**Assignment:** What is needed is the exact text of each line in the listing below from the one with "Where should I" up to and including the one with "Viewport: 679px width, 433px height.", and no pictures.

**Data to use:**
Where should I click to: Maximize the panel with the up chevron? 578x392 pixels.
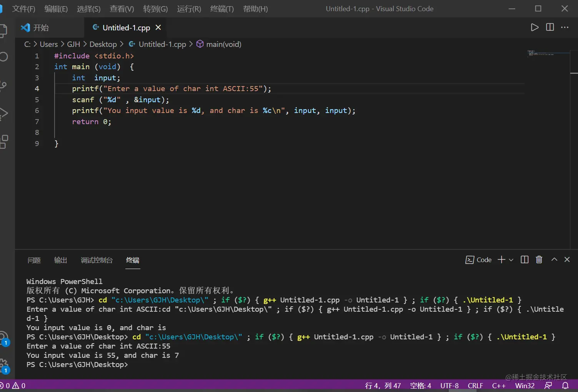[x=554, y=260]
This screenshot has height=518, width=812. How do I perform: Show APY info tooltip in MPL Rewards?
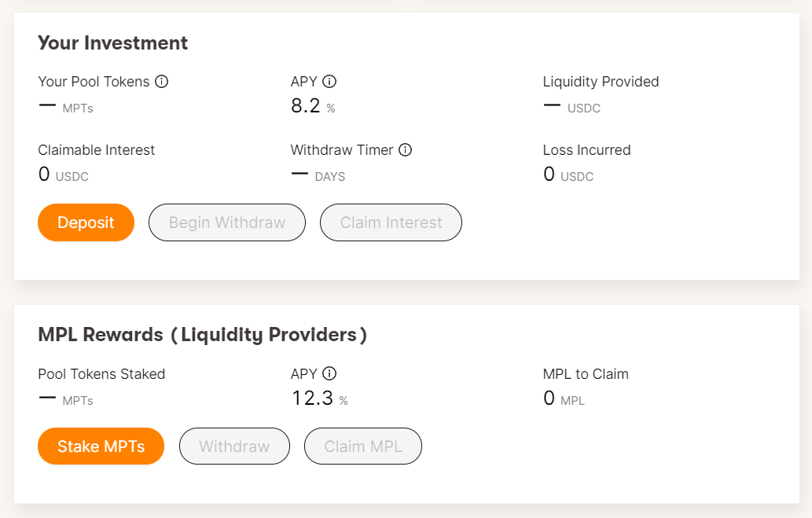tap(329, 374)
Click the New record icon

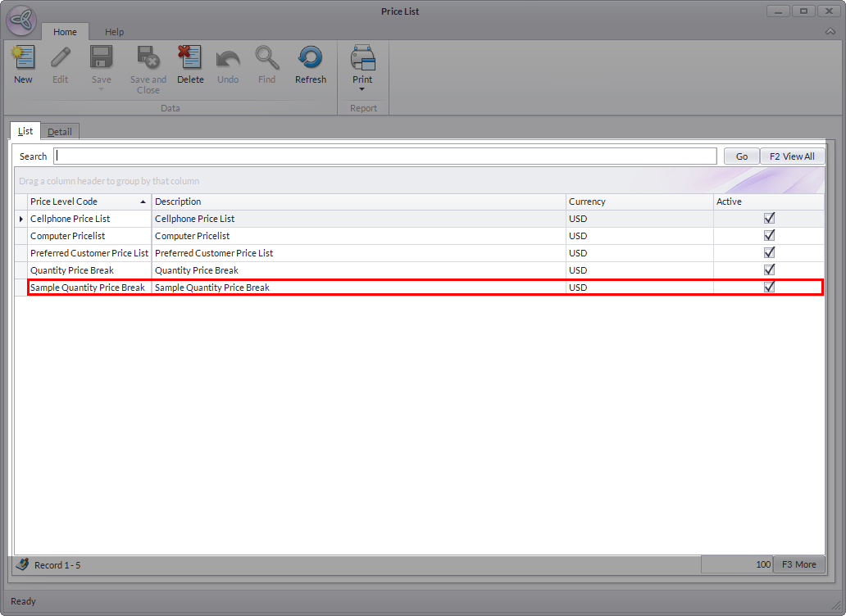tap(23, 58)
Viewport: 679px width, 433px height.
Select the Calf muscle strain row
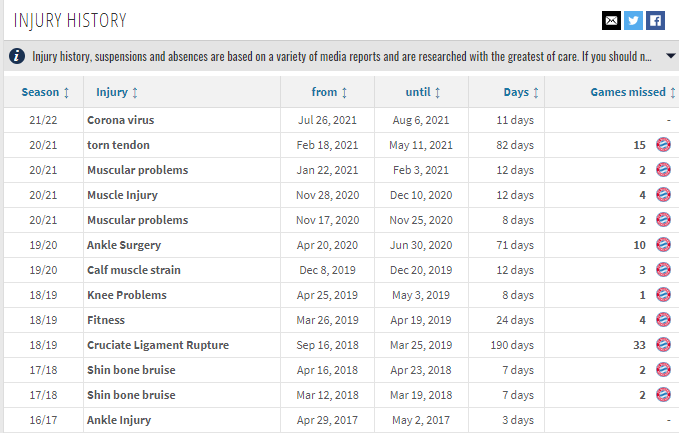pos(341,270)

---

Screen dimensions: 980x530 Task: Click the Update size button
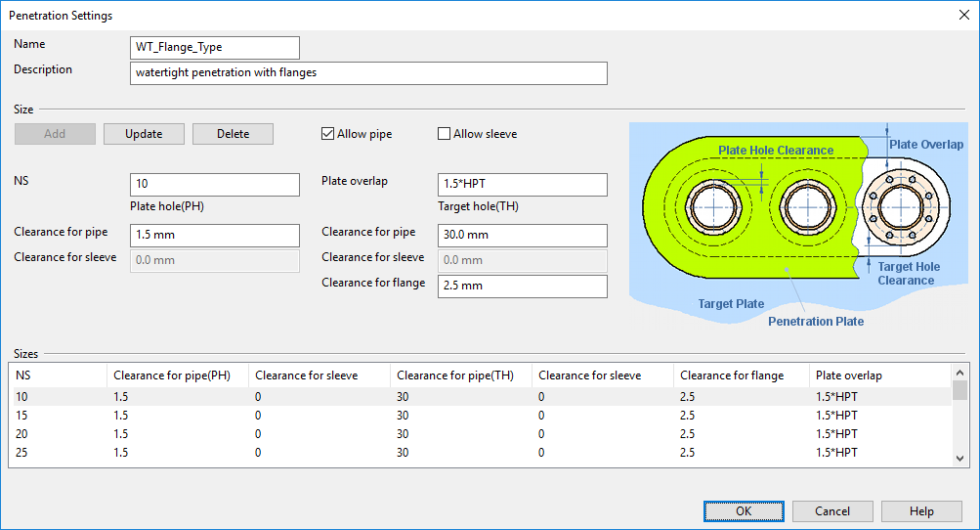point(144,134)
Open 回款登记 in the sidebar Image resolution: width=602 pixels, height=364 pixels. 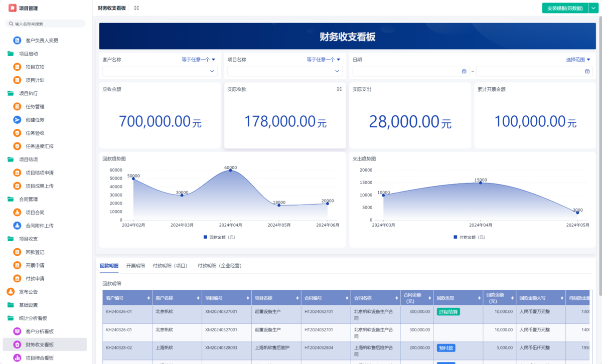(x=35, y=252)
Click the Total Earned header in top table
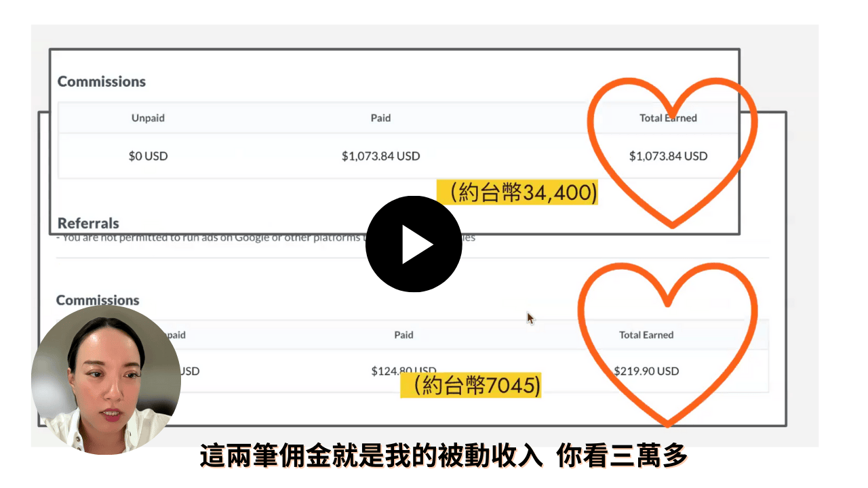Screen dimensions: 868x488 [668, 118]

**Exercise response:**
Where should I click to: Maximize the panel with the up chevron? 578x392 pixels.
[x=554, y=260]
This screenshot has height=518, width=812. How do I perform: Show APY info tooltip in MPL Rewards?
tap(329, 374)
Click the New record icon

tap(23, 58)
Viewport: 679px width, 433px height.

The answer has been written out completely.